MCCC’s decision to close the Whitman Center during spring and summer semesters is getting opposition in southern Monroe County.

In an effort to save the college money in this struggling economy, the MCCC Board of Trustees in June made the decision to close the center during the summer, beginning next year.

The decision was opposed by one board member at the time, and now community members are working to reverse the decision.

 “This is really stupid,” vented a frustrated Mary Kay Thayer, secretary of MCCC’s Board of Trustees, who has noted on several occasions that she is the only board member from the southern part of Monroe County.

Thayer said she had been getting phone calls from students concerned about the Whitman Center being closed for spring and summer semesters.

“People struggle from south county to get to the main campus,” Thayer said.

Thayer isn’t the only person with connections to MCCC letting their thoughts be known. Former director of the Whitman Center, Judith Hamburg, is leading an effort to push back against this decision.

According to Bedford Now, a weekly newspaper in Bedford, Mrs. Hamburg and her eight-person committee are planning on rallying businesses and organizations to promote the center to be open all year- round.

“The Whitman Center is an integral part of the Bedford community,” Mrs. Hamburg told Bedford Now. “The purpose of the center was to have access to the area.”

Two MCCC students, Amanda Seromik and Alice Dewey, along with Dewey’s husband, David, were also present at the June board meeting to voice their protest of the closure.

Alice Dewey read a letter written by another student, Katie Macaro, who could not make it to the meeting.

All three offered comments after leaving the meeting.

“It would certainly be a loss for all the people involved if it closes,” Alice Dewey said.

“I really think this school should be thinking of expanding it, not closing it,” David Dewey said.

 “All of my credits transfer to Owens Community College. I would highly consider transferring there if the Whitman Center was closed during the spring and summer,” Seromik said.

“I’m really pleased to have it re-evaluated in the fall,” Mrs. Thayer told the Monroe Evening News. “However, there are not as many classes that will be taught there in the fall.”

Thayer attributed the declining enrollment figures at the Whitman Center in part on decisions made by MCCC in previous years to cut down or eliminate many of the general education classes that were previously taught at the center, particularly Biology.

“Biology was a big one. It was always filled,” Thayer said.

MCCC stopped teaching Biology at the Whitman Center after the Fall 2011 semester, when three of the four sections were canceled due to low enrollment.
= = = = = = =
== REQUIREMENT ==
Can you shorten the paragraph that begins "Thayer attributed the declining enrollment figures" in the Whitman Center article above to one sentence while keeping its main facts?

== PROVIDED INFORMATION ==
= = = = = = =
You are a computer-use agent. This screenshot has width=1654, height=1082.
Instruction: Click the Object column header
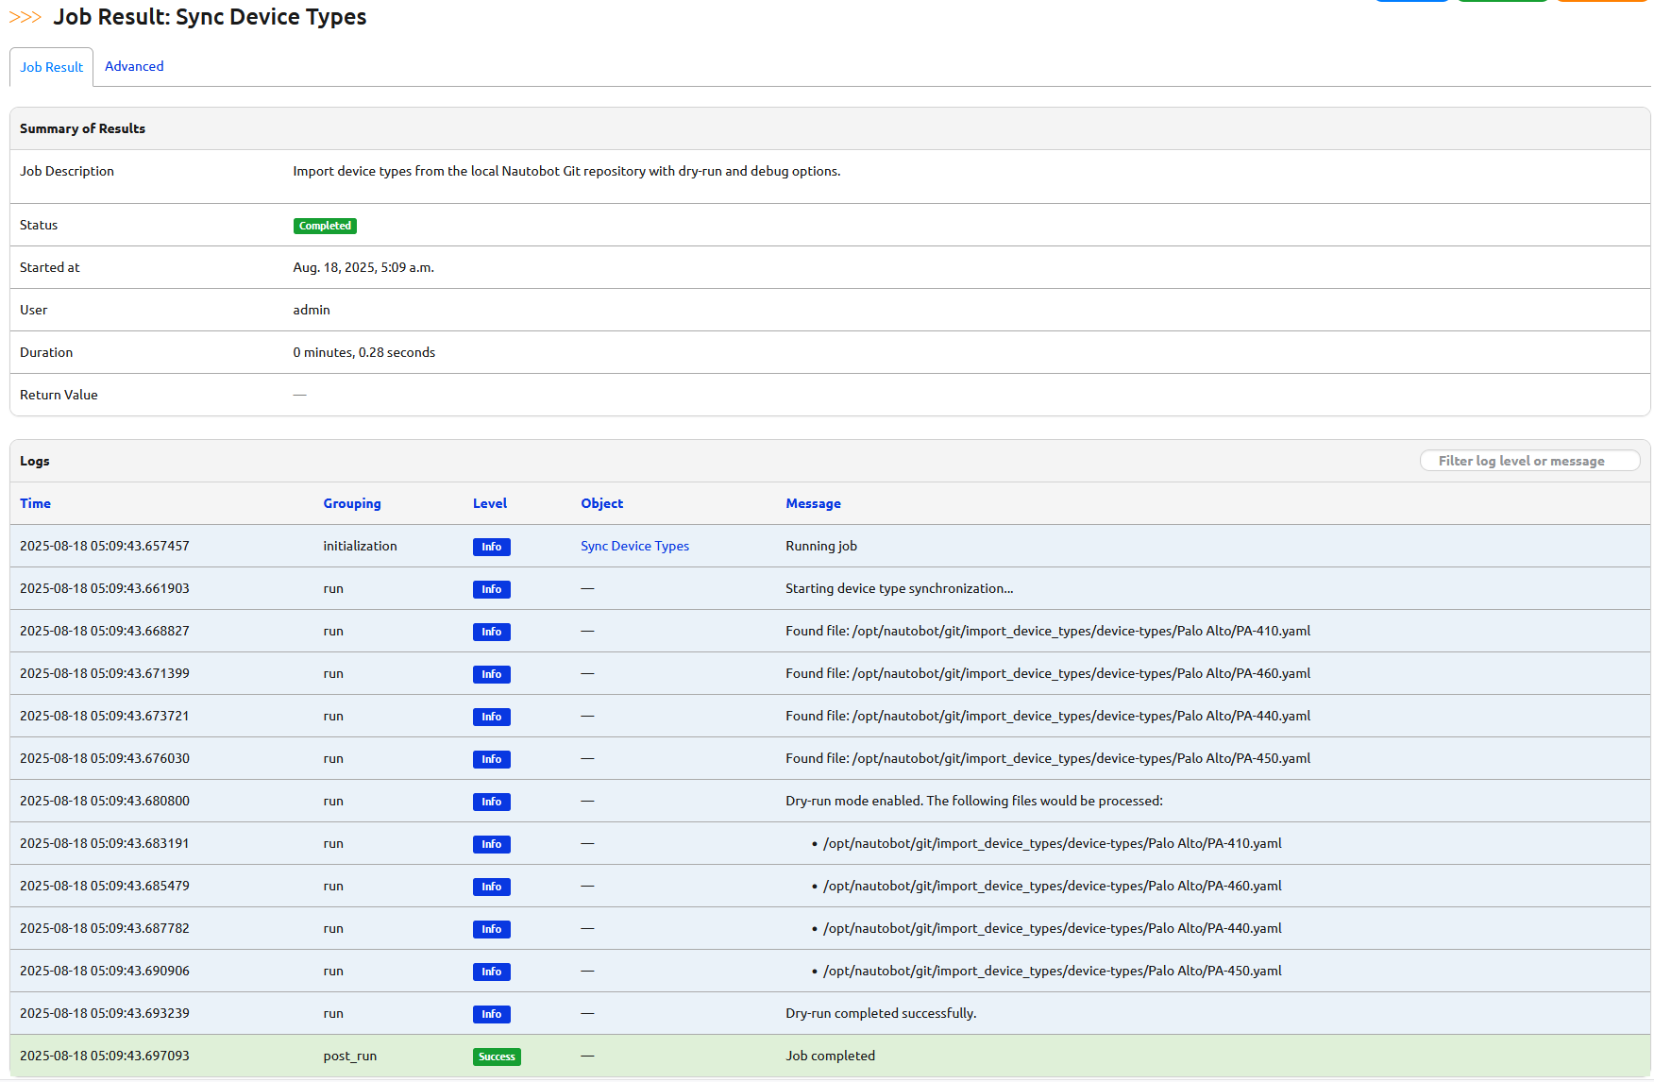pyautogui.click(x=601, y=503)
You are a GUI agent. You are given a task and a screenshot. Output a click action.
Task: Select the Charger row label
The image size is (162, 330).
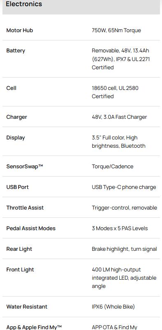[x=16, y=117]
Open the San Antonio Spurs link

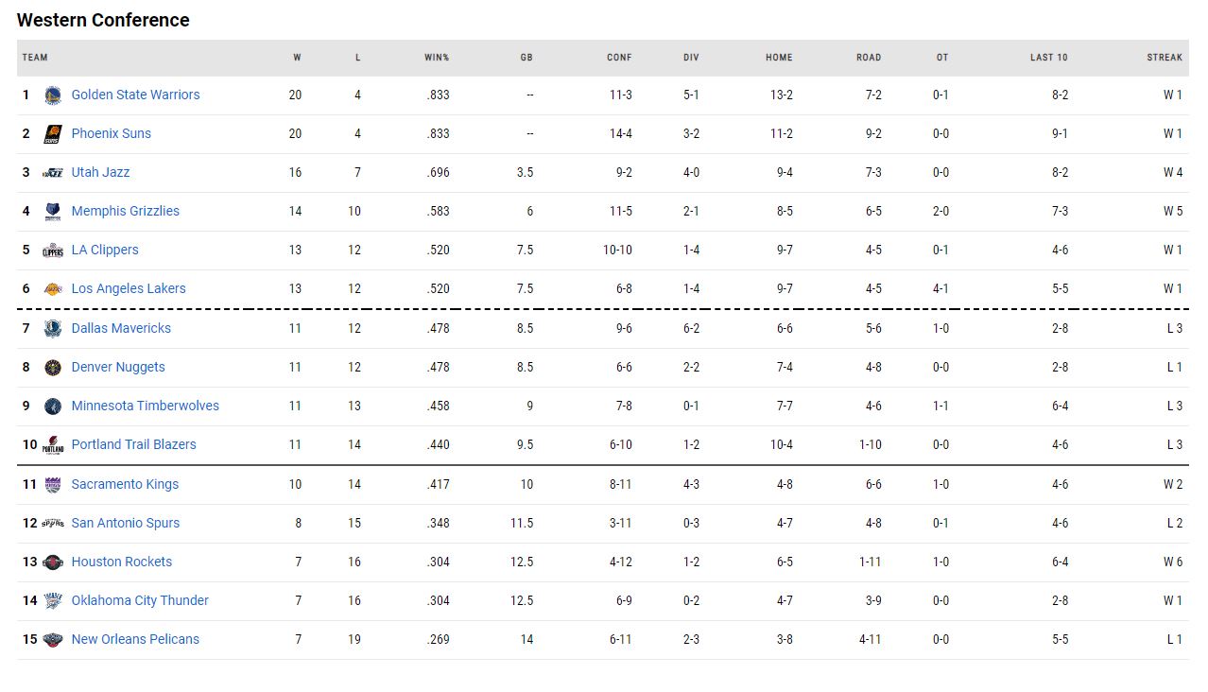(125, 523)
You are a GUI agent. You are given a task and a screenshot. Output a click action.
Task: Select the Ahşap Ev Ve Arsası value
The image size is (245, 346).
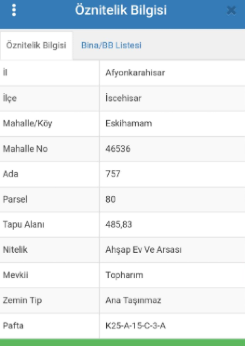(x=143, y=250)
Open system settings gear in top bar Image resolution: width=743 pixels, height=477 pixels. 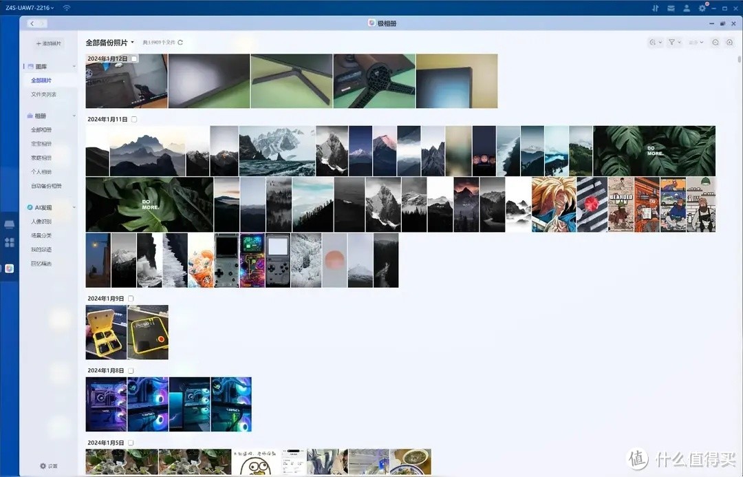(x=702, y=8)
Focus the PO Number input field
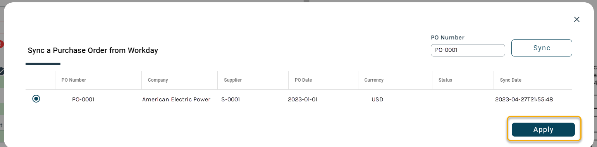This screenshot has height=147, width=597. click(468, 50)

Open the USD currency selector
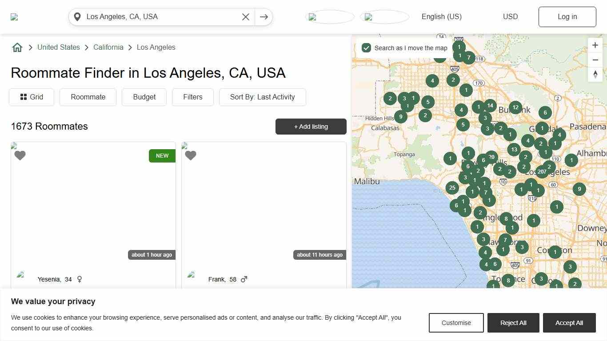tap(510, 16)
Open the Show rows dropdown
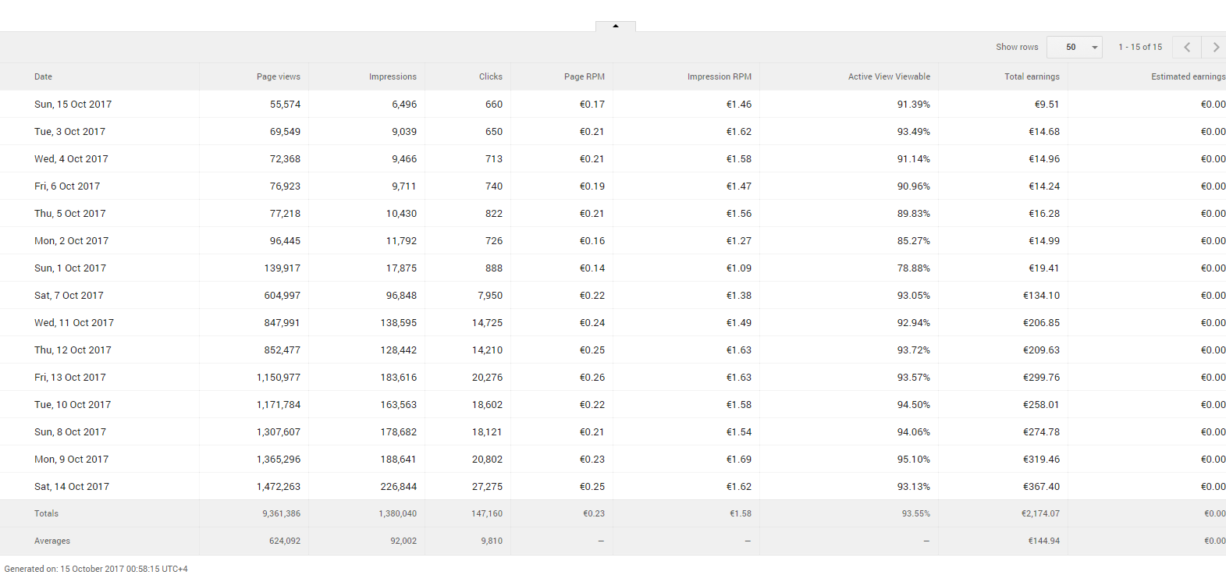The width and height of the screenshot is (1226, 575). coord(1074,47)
= = = = = = =
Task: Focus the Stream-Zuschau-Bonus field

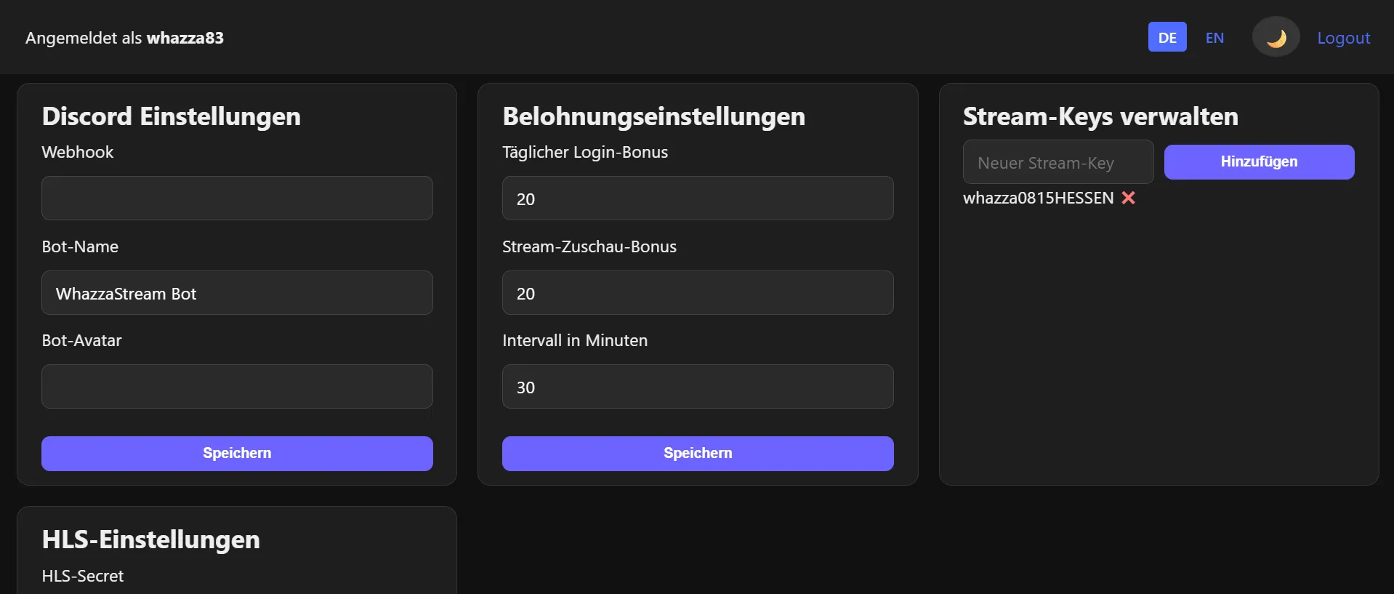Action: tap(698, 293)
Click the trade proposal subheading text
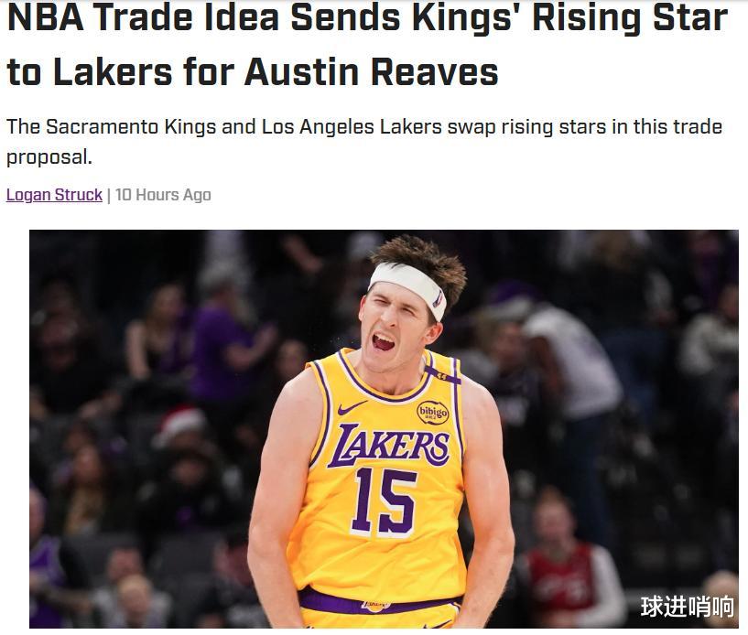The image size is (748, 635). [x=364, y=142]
= = = = = = =
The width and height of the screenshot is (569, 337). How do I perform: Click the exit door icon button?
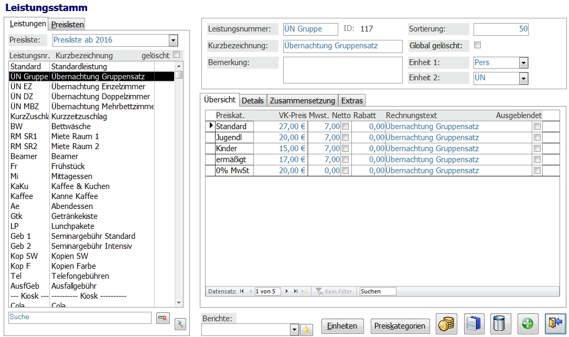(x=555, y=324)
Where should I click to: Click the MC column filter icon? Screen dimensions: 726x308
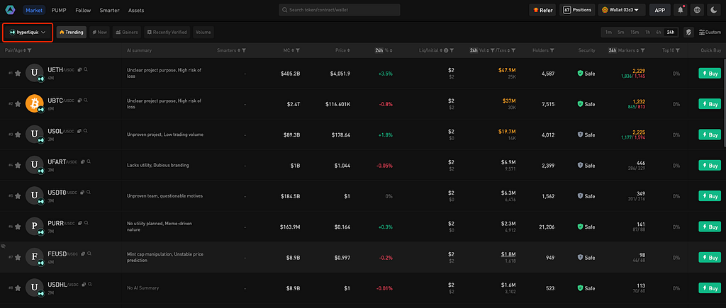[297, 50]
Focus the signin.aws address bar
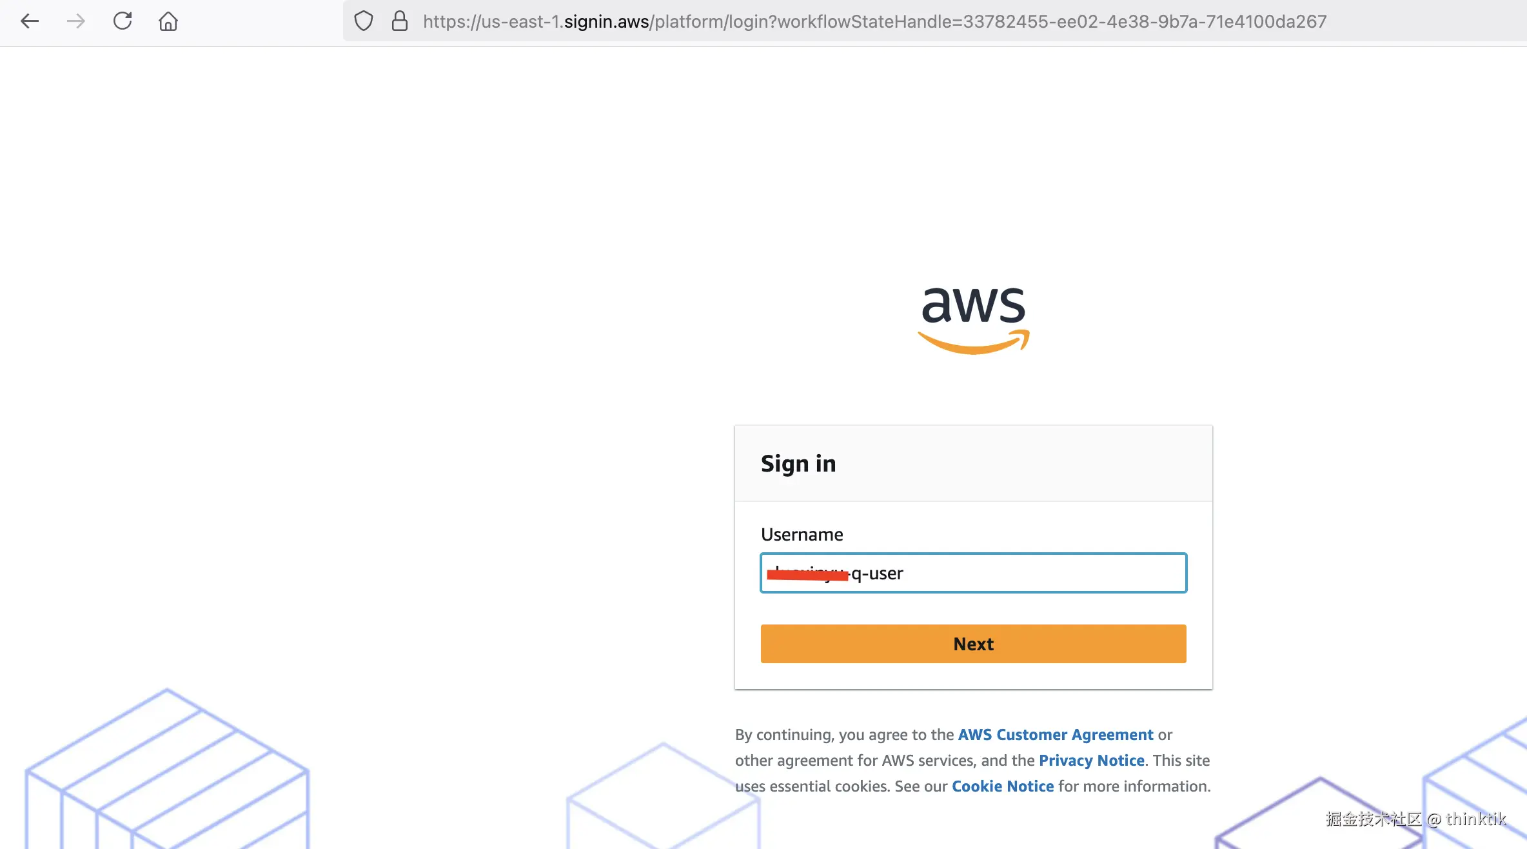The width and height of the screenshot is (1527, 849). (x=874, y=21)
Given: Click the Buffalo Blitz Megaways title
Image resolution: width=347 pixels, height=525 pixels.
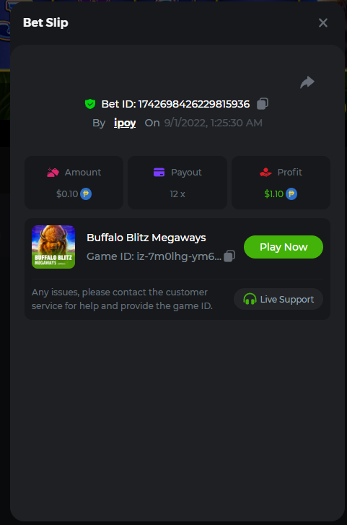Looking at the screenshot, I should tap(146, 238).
= = = = = = =
== REPLY ==
Thayer blamed the Whitman Center's falling enrollment partly on MCCC's earlier decisions to reduce or drop many general education classes there, especially Biology.